Archbishop Paul Cremona yesterday hailed the meeting between Pope Benedict XVI and the men alleging sexual abuse by members of the clergy, saying this showed how prepared His Holiness was to listen.

"I was very happy the Pope chose to give these men time to listen to them. This... brings out the human aspect of this Pope who wants to listen to people's sufferings," Mgr Cremona told The Times yesterday.

Mgr Cremona added that when the alleged victims organised a press conference asking to meet him and the Pope, he had immediately accepted, although their request for an encounter with the Pope was out of his power.

He described them both as "very sorrowful encounters".

One of the alleged victims said the Pope had wept when he met them on Sunday in individual encounters at the Apostolic Nunciature in Rabat right after the papal Mass.

The Archbishop said: "There was much cordiality and it was a moving moment for us all, including for the Pope, who met the men individually, listened to them and prayed with them."

Addressing a press conference on the papal visit, Mgr Cremona said the journey was successful and that the real protagonist was not the Pope but the people of Malta, who took to the streets to give a warm welcome to the head of the Catholic Church.

When he was being transported around in the Popemobile, Pope Benedict often remarked about the large crowds lining the streets to welcome him.

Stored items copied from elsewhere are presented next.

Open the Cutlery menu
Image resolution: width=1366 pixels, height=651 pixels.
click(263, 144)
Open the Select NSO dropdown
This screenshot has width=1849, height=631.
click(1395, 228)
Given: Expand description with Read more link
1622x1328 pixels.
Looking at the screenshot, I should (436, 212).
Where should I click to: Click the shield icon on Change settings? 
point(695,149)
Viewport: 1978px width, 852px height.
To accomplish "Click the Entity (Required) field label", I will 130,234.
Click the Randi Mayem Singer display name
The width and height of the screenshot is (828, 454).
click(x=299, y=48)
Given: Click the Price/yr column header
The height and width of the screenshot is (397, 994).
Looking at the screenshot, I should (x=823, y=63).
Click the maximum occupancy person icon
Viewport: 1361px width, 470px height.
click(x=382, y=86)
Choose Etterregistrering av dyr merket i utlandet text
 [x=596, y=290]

The Pope, said the Archbishop, was extremely satisfied with the visit.

The next step was for the Church and the faithful in Malta to think about the messages that he had delivered during his 27-hour visit here.

They spoke of Christian values, the dignity of every person, marriage stability and the love of life from conception. These were guidelines for the Church in its message to the people.

Speaking about the future, he said the Church had to face up to the challenges of secularisation. Even the clergy and lay people were finding it hard to accept this reality and were sometimes shocked they were being contradicted or faced with something new that they were not used to before.

He said the Church had to go back to its roots when it had no institutions and was just based on people and their beliefs.

Fr Charles Tabone, the Archbishop's delegate for social communication, said he was confident the thousands of people who attended wherever the Pope was "went there for the song, not the singer".

In the same vein, Gozo Bishop Mario Grech said God had spoken through the thousands who attended wherever His Holiness went.

"People came to the events and lined the streets because God had spoken to them. This is a manifestation that God is alive in each and every person who was there," he said.

Asked to comment about a speech by Paul Caruana Turner, who was representing the marginalised, Mgr Cremona said the Church loved everybody but it also had a message. The Church was offering a way of life and being a Catholic meant joining in this way of life. Otherwise, the Church loved everybody, he said.